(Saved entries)
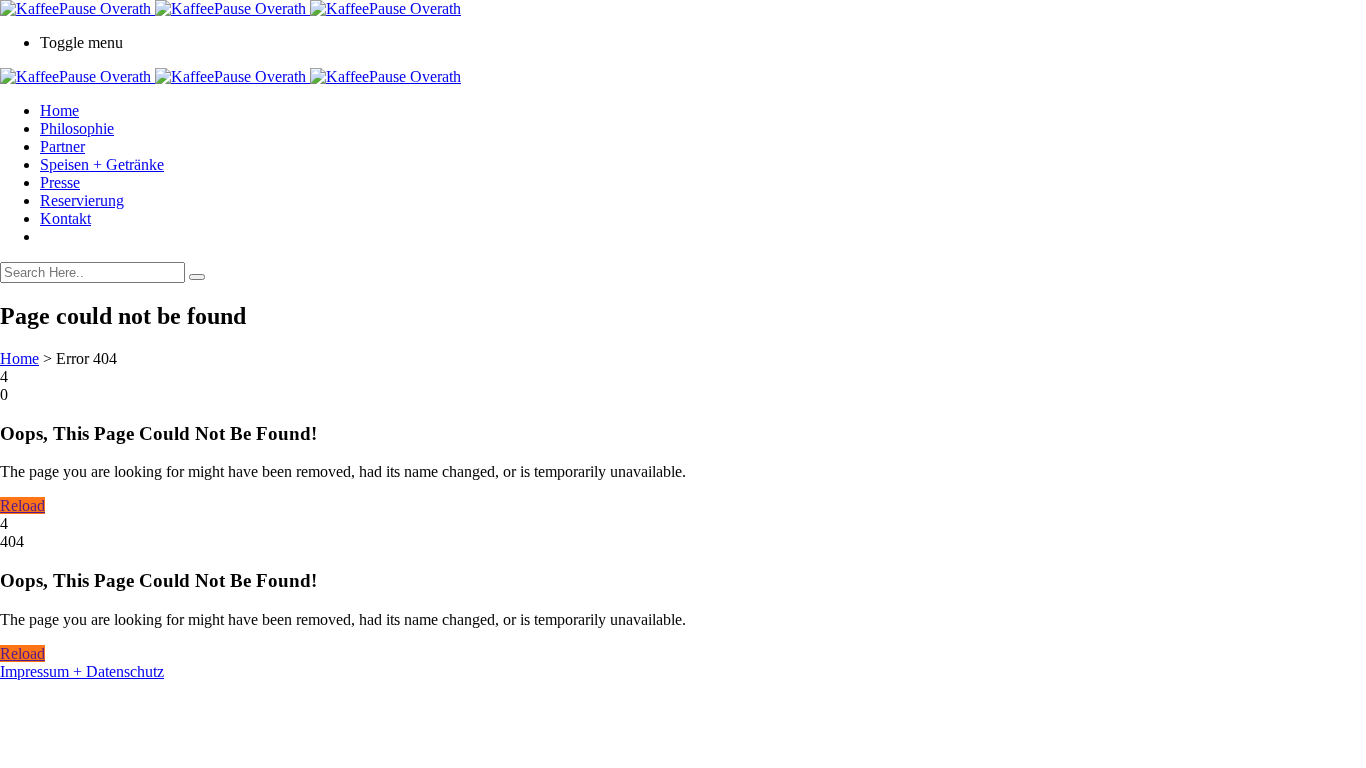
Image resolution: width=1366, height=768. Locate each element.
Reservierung (82, 200)
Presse (60, 182)
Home (59, 110)
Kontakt (65, 218)
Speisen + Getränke (102, 164)
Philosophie (77, 128)
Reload (22, 505)
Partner (62, 146)
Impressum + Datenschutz (82, 671)
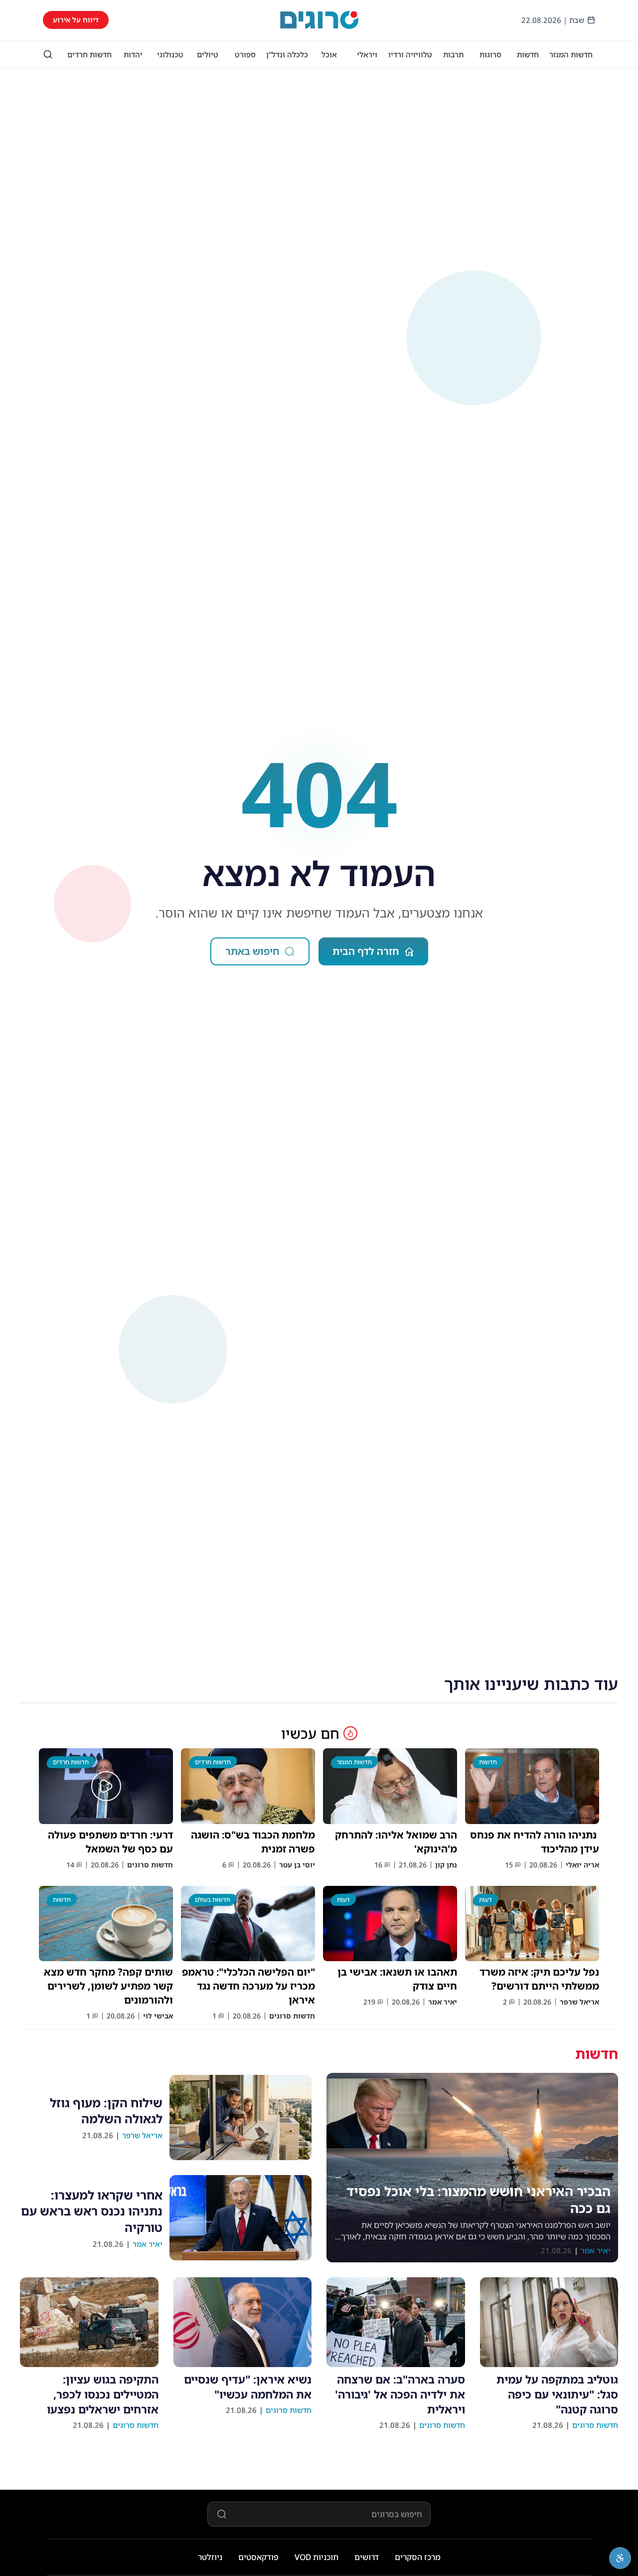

Exercise :: Reproduce all of the entries word for word, skipping any pictures they hold.

Solution to this exercise ::
Image resolution: width=1366, height=768. Locate each element.
Reservierung (82, 200)
Presse (60, 182)
Home (59, 110)
Kontakt (65, 218)
Speisen + Getränke (102, 164)
Philosophie (77, 128)
Reload (22, 505)
Partner (62, 146)
Impressum + Datenschutz (82, 671)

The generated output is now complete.